Once we were cruising in the Caribbean we found the solar panels and wind generator invaluable. In windy anchorages we were self-sufficient in power. At our favourite anchorage, the Tobago Cays, tucked in behind the reef with the full force of the Trades blowing over the top, we had enough power to make ice and produce water. Conversely, behind large islands sheltered from the Trades, the solar panels came into their own.
We have Sunware panels, made in Germany, available from Marlec, and we are planning to boost our current 138W array by another 76W. The limiting factor is space: we do not have a large structure around the cockpit on which to mount them, so they have to be fitted on the coachroof. Davits, biminis, and solar power structures are all very useful but they can be ugly and, in my view, you need a boat larger than our 40-footer to carry it off.
Having said all that, there have been many occasions when I have wished for davits to lift the dinghy quickly and easily. Instead, we made a sling and hoisted our dinghy up by a halyard onto the foredeck. Dinghy theft tends to happen at night when tenders are tied to yachts rather than chained. My advice is to go for the biggest dinghy and outboard you can manage – the limitation will always be size and weight.
Communications are all-important these days and can make or break a passage. Some yachts arrive in Saint Lucia with whopping comms bills. We ran with a satphone through a modem (Mailasail’s Red Box), which limited the computer to sending and receiving emails and prevented any automatic updates. We had limited pre-paid airtime so we used the satphone only for boat-related emails and a call home for each crewmember midway across.

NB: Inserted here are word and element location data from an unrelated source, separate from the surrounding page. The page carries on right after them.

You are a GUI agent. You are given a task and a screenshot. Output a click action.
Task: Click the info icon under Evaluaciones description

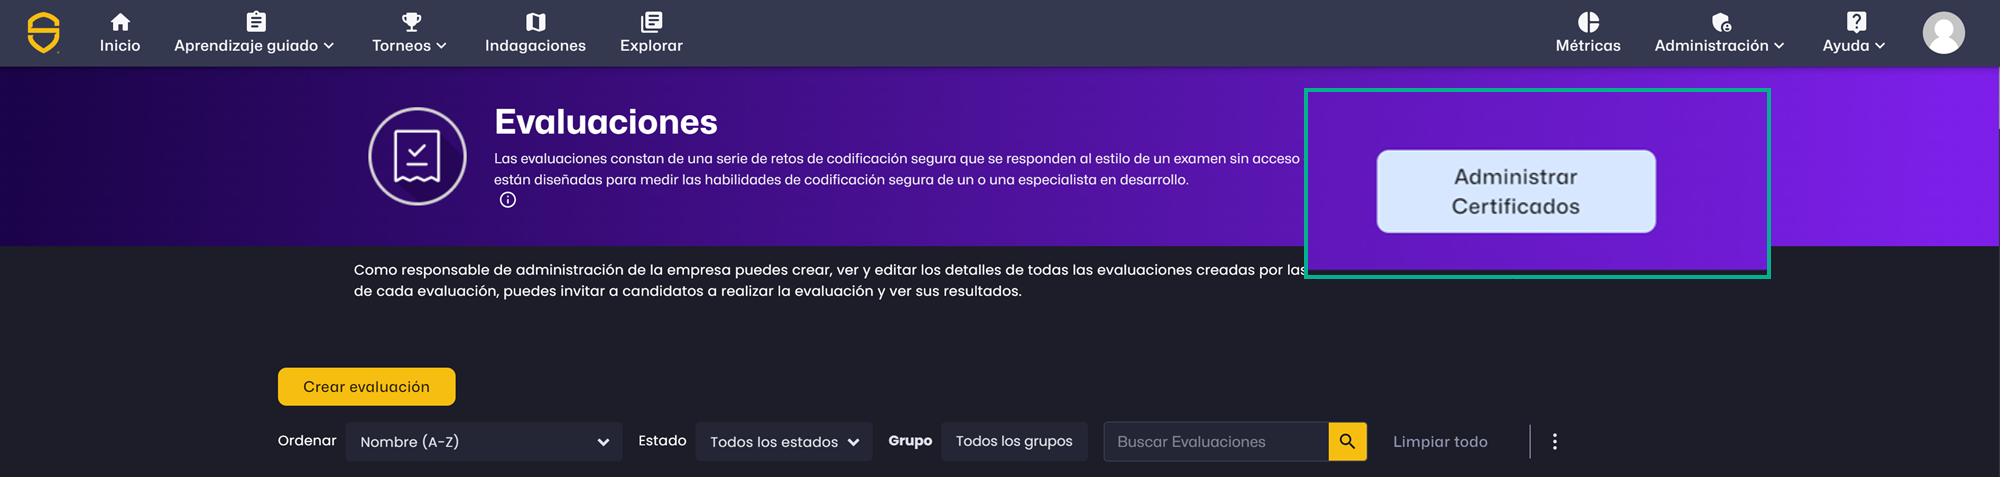(x=508, y=200)
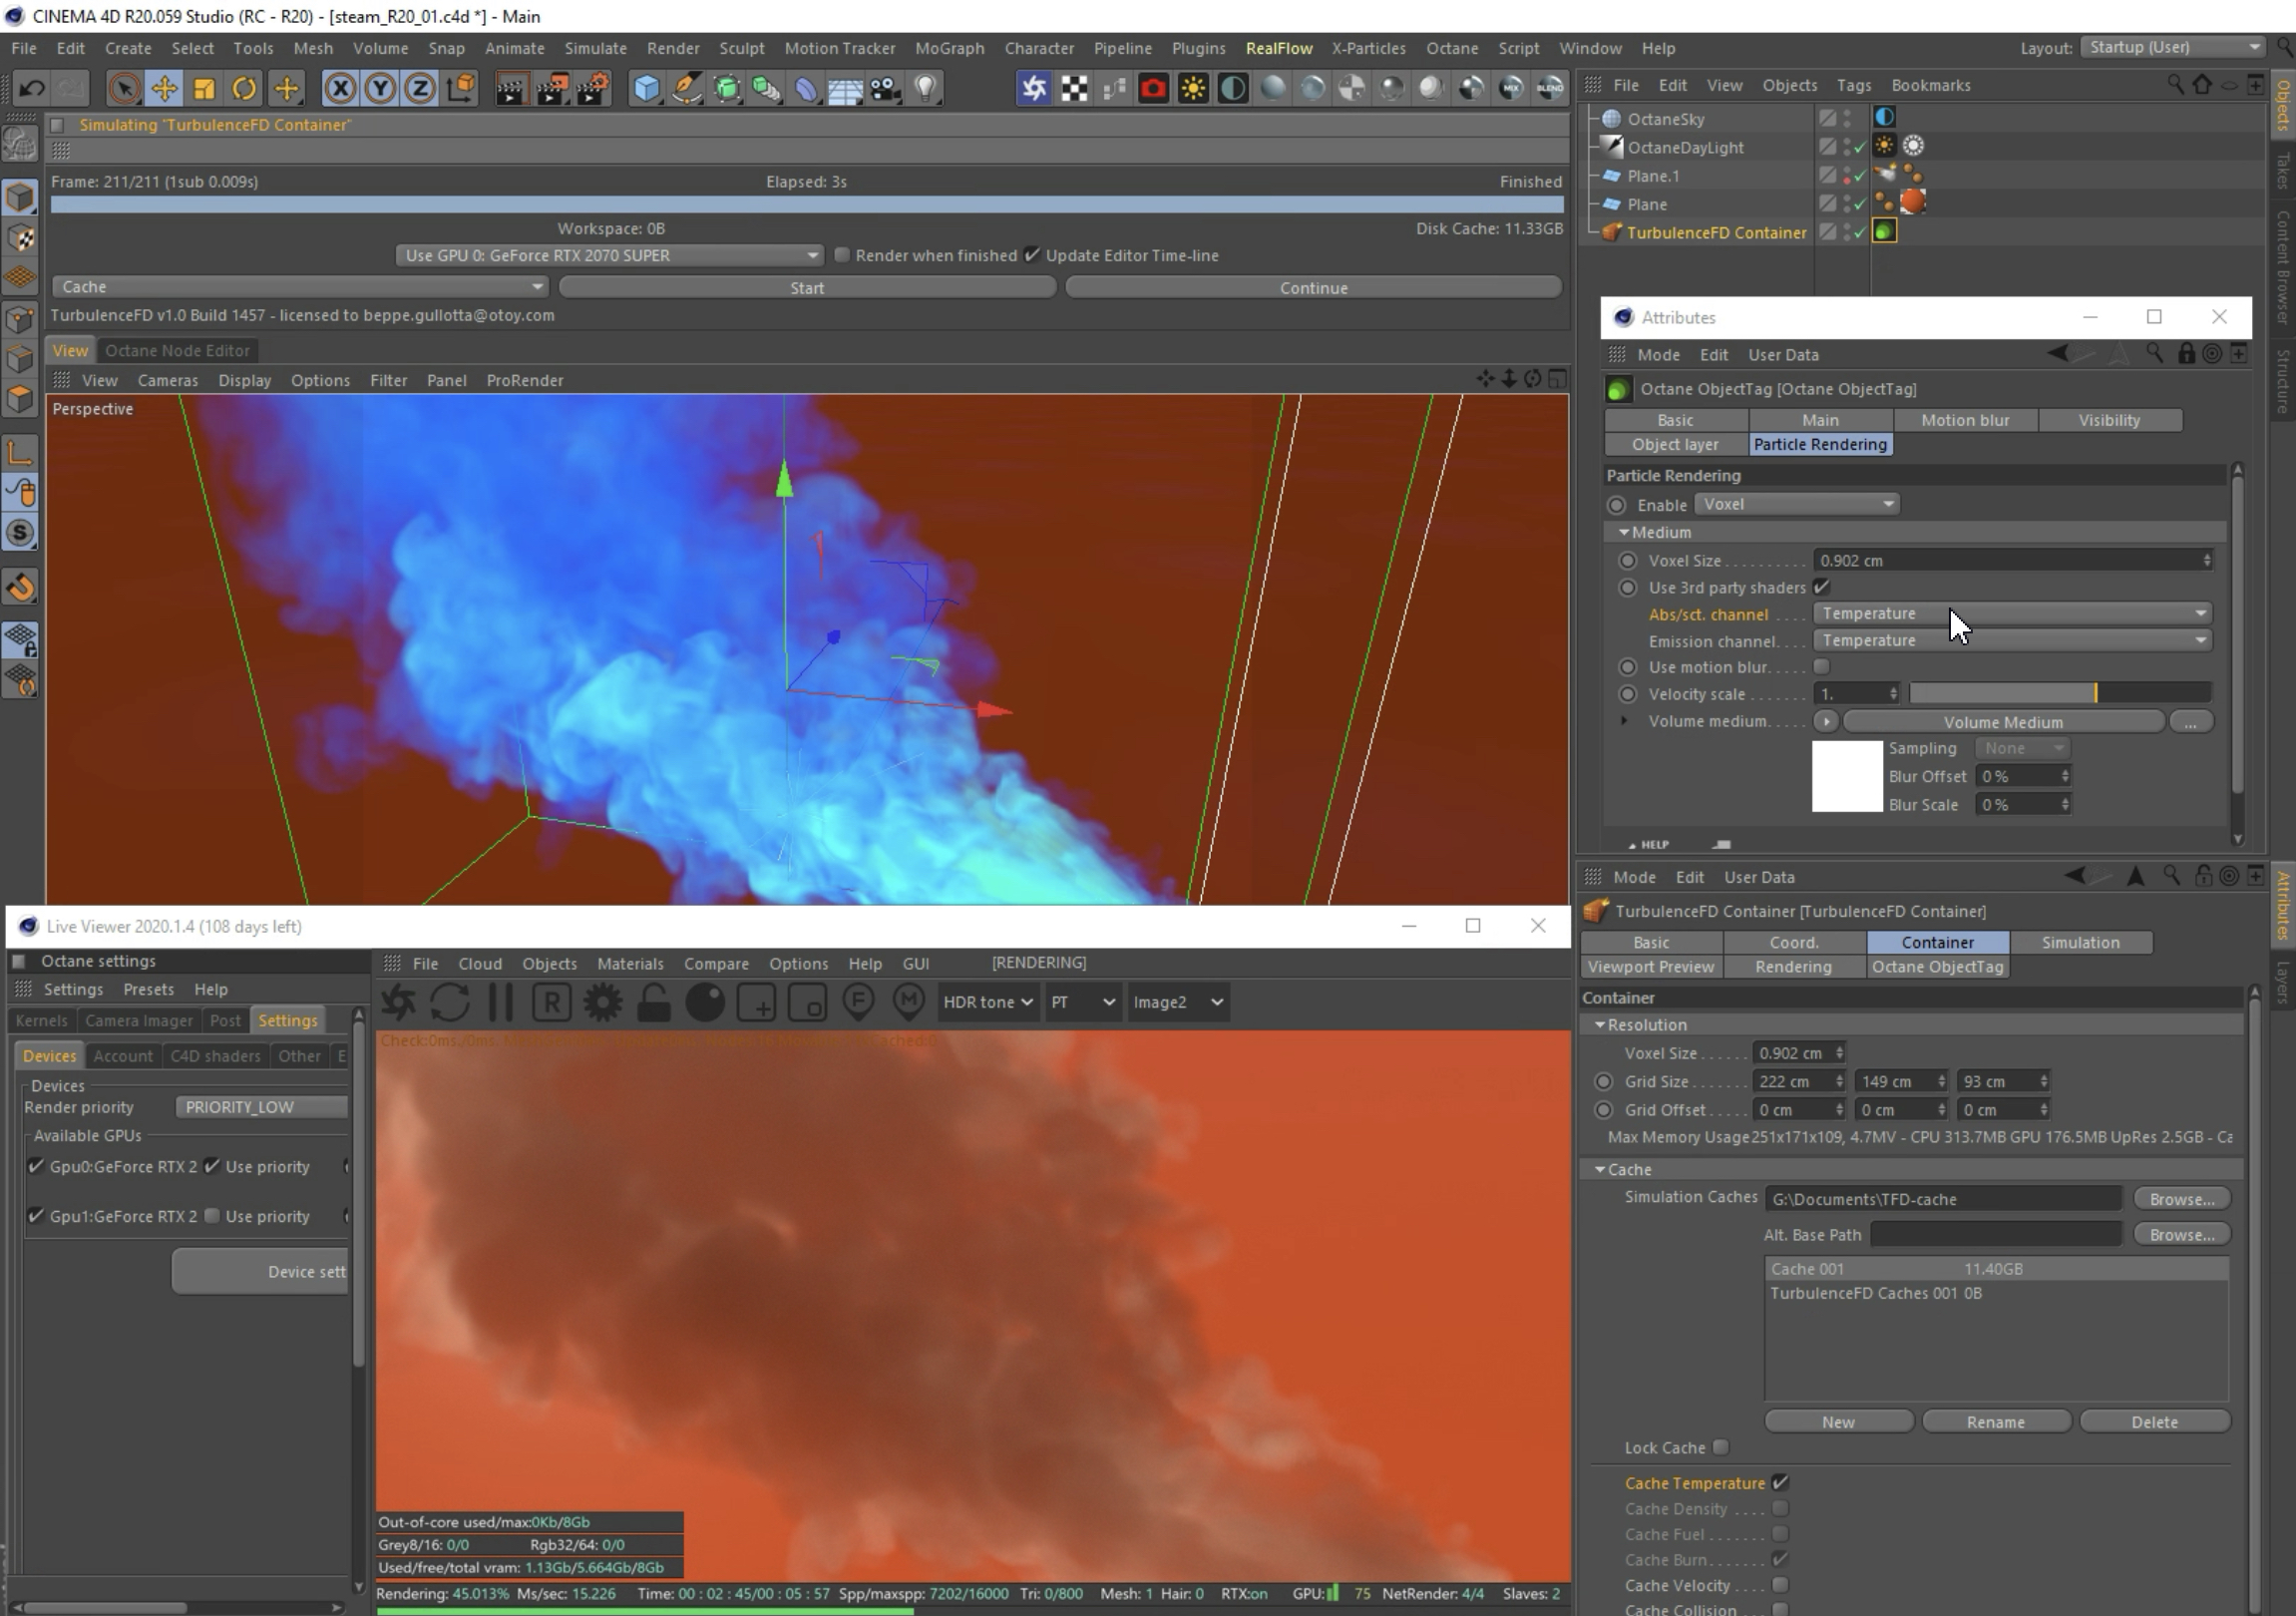Toggle the Live Viewer lock icon
This screenshot has height=1616, width=2296.
pyautogui.click(x=654, y=1002)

Before we left I had no idea that the Yellowbrick tracker, which is provided to all rally yachts, can send and receive texts. This proved really useful as it allowed us to keep in touch relatively cheaply and, more importantly, meant that we could save all of our airtime on the satphone for weather information and safety.
The closest we came to a problem on the whole Atlantic crossing was what we now call ‘the dorado’s revenge’. We caught a fish, and Helen made a superb dinner, but in the excitement we lost concentration momentarily and the spinnaker wrapped around the forestay. I am a great believer in spinnaker nets but preparation time was short and I didn’t get round to making one this time. After a trip up the mast to sort the kite out, the dinner had gone cold.
What else did we learn? We decided against a salt-water pump in the galley on the grounds that we did not want to add yet another skin fitting, but there is no doubt that a salt-water supply would have saved us water offshore.
We are off to the Pacific next. Once through the Panama Canal places to get spares and repairs will be scarce for the next 10,000 miles. Then we will see if our preparations have been right.